Extended Data Fig. 10: Structural details of the interaction between MA and SP2 and comparison with other side pocket ligands.

a, Atomic model of the dimeric interface of the mature MA lattice, with bound SP2, viewed from outside the virus (MA; Blue, SP2; orange). b, Rotated and zoomed in view of SP2 within the MA binding pocket from the side. c, Zoomed in view of (a). The C terminus of two adjacent SP2 chains and R22 from the two opposing MA molecules form a favourable electrostatic interaction network across the symmetry axis.

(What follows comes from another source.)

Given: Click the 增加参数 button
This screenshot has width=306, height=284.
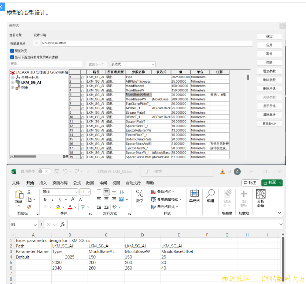Looking at the screenshot, I should 269,71.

This interaction likely results in the favouring of the mature MA lattice configuration upon SP2 binding to MA. d-f, Zoomed in views of b. d, Central SP2 binding motif residues P13, G14 and N15 sit in a hydrophobic cleft in the MA side pocket, formed by residues in helices 2, 4 and 5 as well as in the α-helix 1-2 loop. e, Binding of SP2 R12 is supported by a hydrophobic contact with W36 and an electrostatic interaction with residues E73 and E74. f, Binding of SP2 F16 is facilitated by a hydrophobic contact with R76. g, MA bound to SP2 (left. MA: pink, SP2: orange): R22 in the α-helix 1-2 loop forms an electrostatic interaction with the C-terminal carboxyl group of SP2, whereas K27 does not interact with SP2 (left). MA bound to PtdIns(4,5)P₂¹² (middle. MA green; PI(4,5)P₂ orange): R22 and K27 interact with the PtdIns(4,5)P₂ 4′-phosphate and bridging 1′-phosphodiester respectively. MA bound to tRNA (right. MA purple; tRNA^Lys3 orange): R22 forms an interaction with a 2′-OH ribose moiety (tA57) and a 4 O ribose position on the tRNA backbone (tU20) whereas K27 interacts with a backbone phosphate group (tA58) (right)²³. h, Left: α-Helix 2 residues, H33 and W36, form π-stacking interactions with P11 and the R12 backbone amide of SP2 respectively. K32 does not interact with SP2. Middle: H33 forms an electrostatic interaction with the 1′ phosphate of PI(4,5)P₂. Right: Both K32 and H33 form electrostatic interactions with backbone phosphate of the tRNA (tA57), whereas W36 forms a π stacking interaction with tC56. i, Left: α-Helix 4 residue E73 forms a salt bridge with R12 of SP2. F16 of SP2 packs against the acyl tail of R76. Middle: R76 forms an electrostatic interaction with the 5′-phosphate of PI(4,5)P₂. Right: R76 interacts with a backbone phosphate of tRNA as well as a ribose 2′-OH (tG16).